Forward Sale

A binding contract between two parties to enter into a purchase and sale agreement at a fixed future date, the terms and conditions of which are agreed upon today.

Putting ‘Forward Sale’ in Context

AnchorPoint Net Lease REIT has entered into a forward sale agreement with Midwest Retail Partners, a single-tenant net lease (STNL) retail developer, to acquire a to-be-built standalone Starbucks located at the intersection of Lincoln and Diversey in Chicago, IL. The forward sale contract is finalized today, but the actual transfer of ownership will take place upon the building’s completion in 12 months. Starbucks has already signed a 10-year double-net (NN) lease, with rent commencement starting upon delivery of the property.

The Forward Sale Structure

In this forward sale agreement, AnchorPoint is taking on some cap rate risk by agreeing to purchase the property prior to completion, allowing them to negotiate a discounted cap rate compared to the projected market rate at delivery. Midwest Retail Partners could potentially sell the completed Starbucks at a cap rate of 6.00%, but the forward sale provides them certainty, locking in a buyer early and allowing them to focus on delivering the asset as promised.

The agreed sale terms are as follows:

  • Purchase Price: AnchorPoint Net Lease REIT agrees to acquire the property for $2.69 million, reflecting a cap rate of 6.50%.
  • Lease Terms: Starbucks has signed a 10-year NN lease with an annual base rent of $175,000, with rent commencing upon building delivery. The lease includes 2% annual rent escalations.
  • Cap Rate: The agreed-upon 6.50% cap rate represents a discount to market rates, compensating AnchorPoint for assuming the forward sale risk, while also reflecting the prime urban location and creditworthiness of the tenant.

Financial Context

With the lease terms locked in and a known cap rate, AnchorPoint’s acquisition team can assess the value of the forward sale.

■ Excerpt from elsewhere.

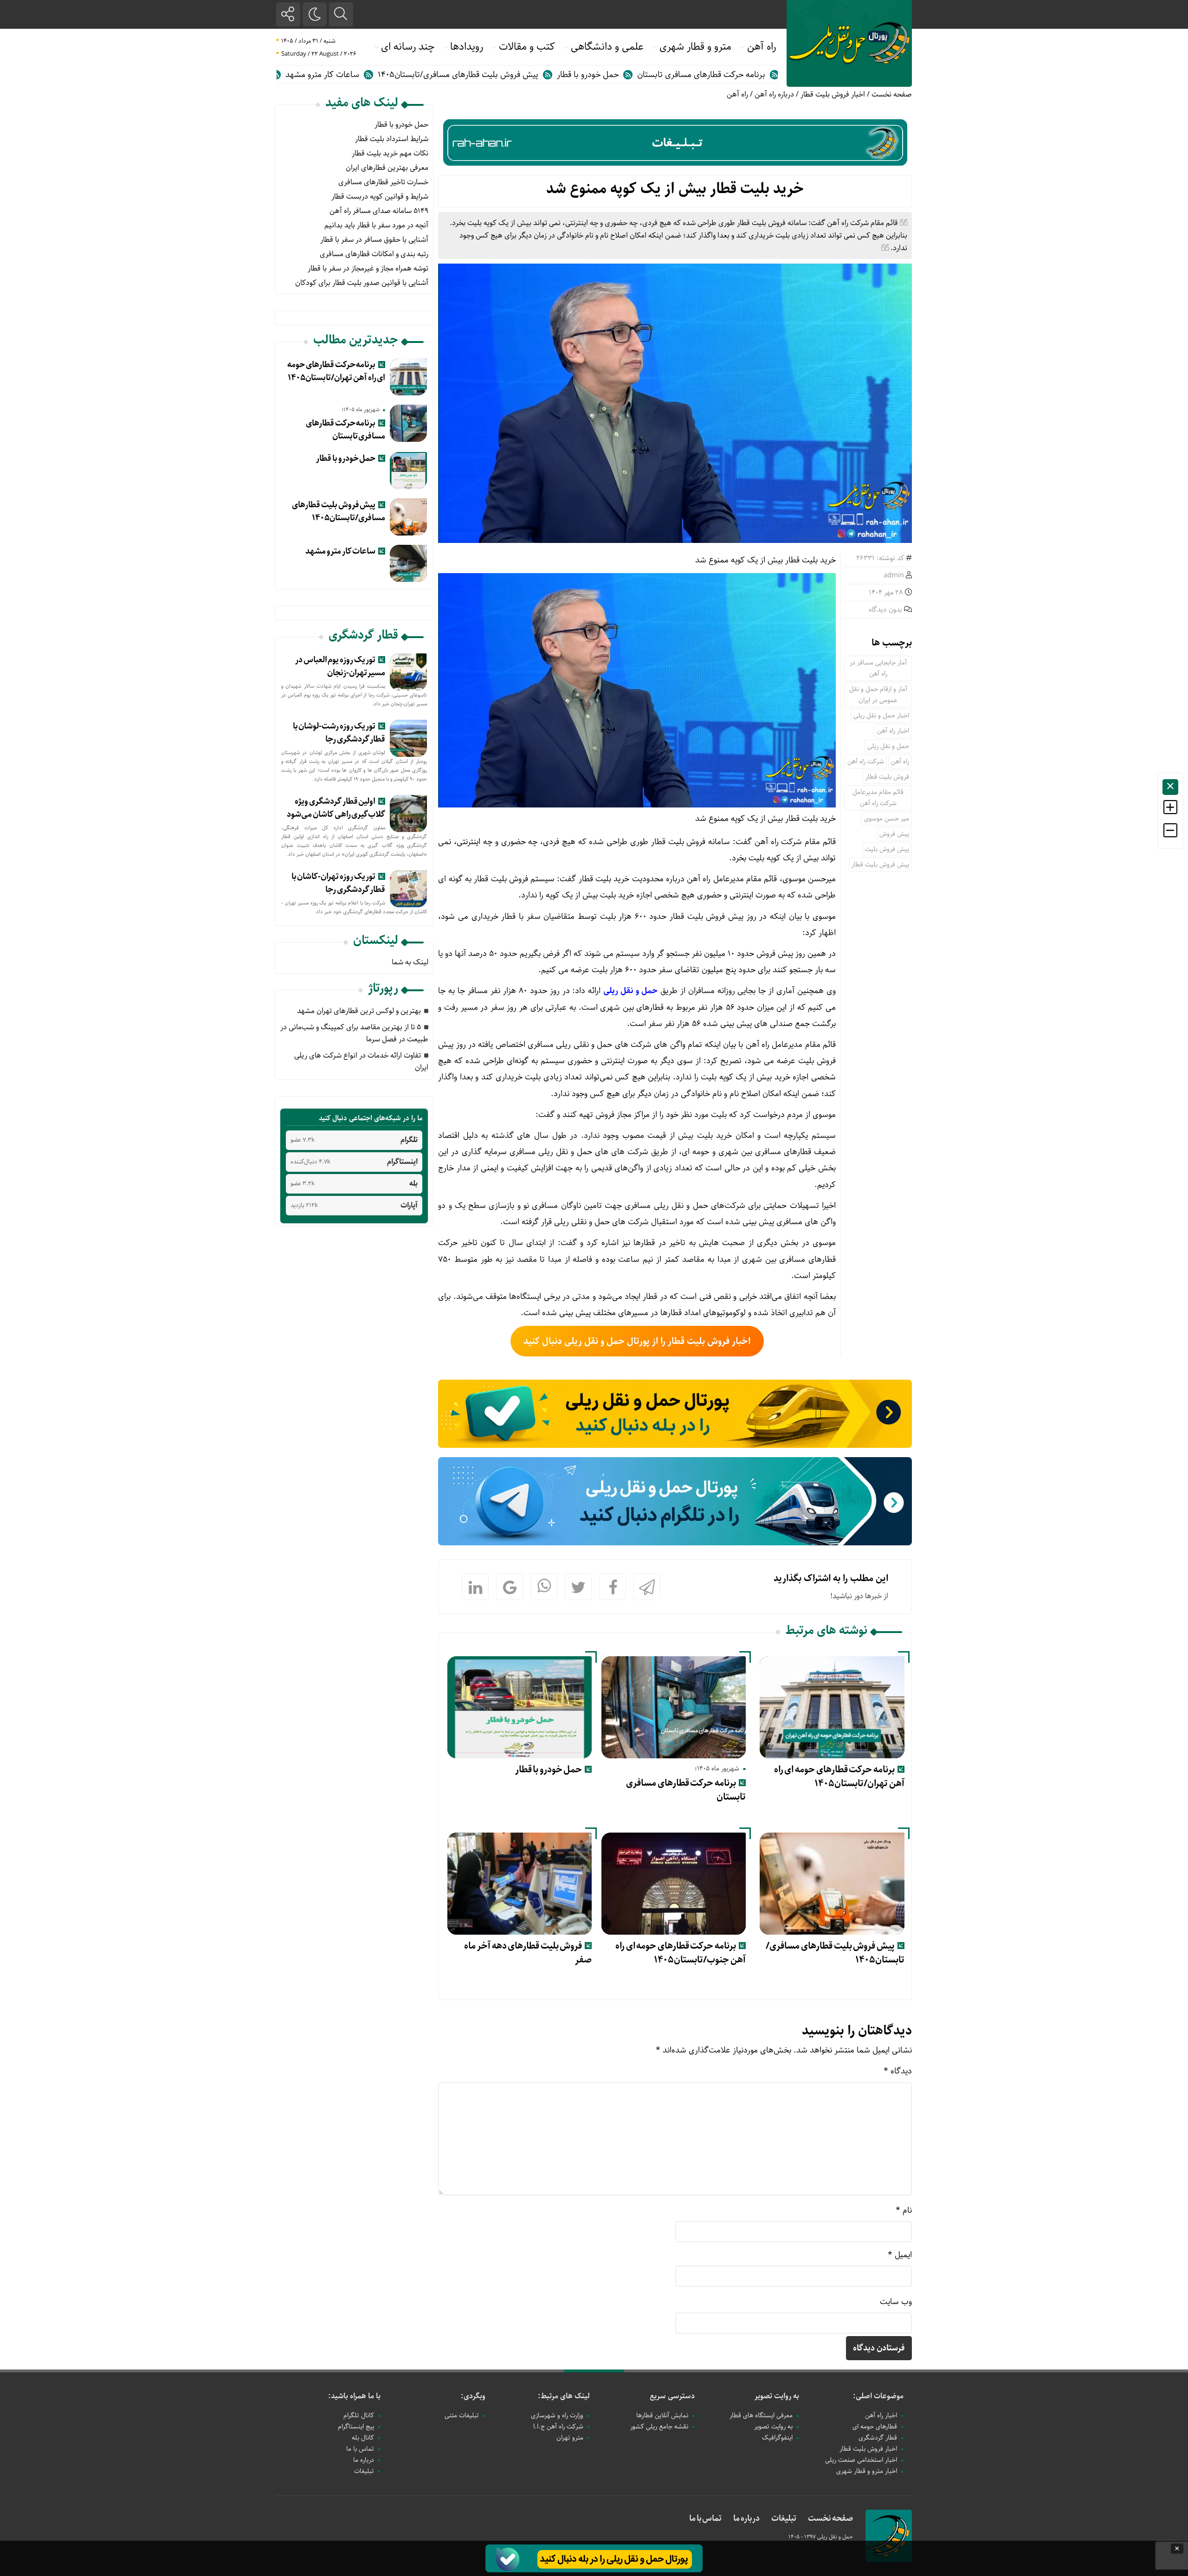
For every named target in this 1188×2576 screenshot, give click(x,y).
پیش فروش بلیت (887, 849)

The projected Net Operating Income (NOI) based on the Starbucks lease is:

NOI = $175,000

Given the agreed purchase price of $2.69 million, AnchorPoint can calculate the cap rate to confirm the economics of the deal:

Cap Rate = NOI / Purchase Price = $175,000 / $2,690,000 = 6.50%

Developer’s Perspective

Midwest Retail Partners is building this asset with a targeted development cost of $2.4 million, reflecting a 7.25% development yield (i.e. yield-on-cost):

Development Yield = NOI / Development Cost = $175,000 / $2,400,000 = 7.25%

While Midwest could potentially sell the completed Starbucks for around $2.92 million based on a 6.00% cap rate (the likely market rate upon completion), they have agreed to a forward sale at $2.69 million to lock in certainty today:

Sale Price at Market Cap Rate = NOI / Market Cap Rate = $175,000 / 0.06 = $2,916,667

For Midwest Retail Partners, the forward sale guarantees a profitable exit and removes the risk of market fluctuations or delays in finding a buyer after the building is completed. This allows them to focus on their core business of development, recycling their capital into future projects.

Timing and Risk Mitigation

Since the forward sale contract locks in the terms today, but the transfer occurs upon building completion, AnchorPoint is taking on construction timing risk. To mitigate this, Midwest Retail Partners provides a completion guarantee, ensuring the building is delivered on time and meets the required specifications. If the delivery is delayed, AnchorPoint has the right to adjust the closing date or renegotiate the sale terms.

AnchorPoint’s decision to enter into a forward sale for this Starbucks reflects their core investment strategy of acquiring long-term, stable cash flows from creditworthy tenants like Starbucks. Although they are purchasing the asset at a 6.50% cap rate (a slight discount to the potential market cap rate of 6.00% at delivery), this discount compensates them for taking on construction timing and cap rate risk during the development phase.

Conclusion

By agreeing to a forward sale, AnchorPoint Net Lease REIT secures a high-credit tenant in a prime Chicago location at an attractive price, while Midwest Retail Partners locks in a buyer early, ensuring a guaranteed exit upon completion. This forward sale structure benefits both parties, providing stability for the buyer and certainty for the developer.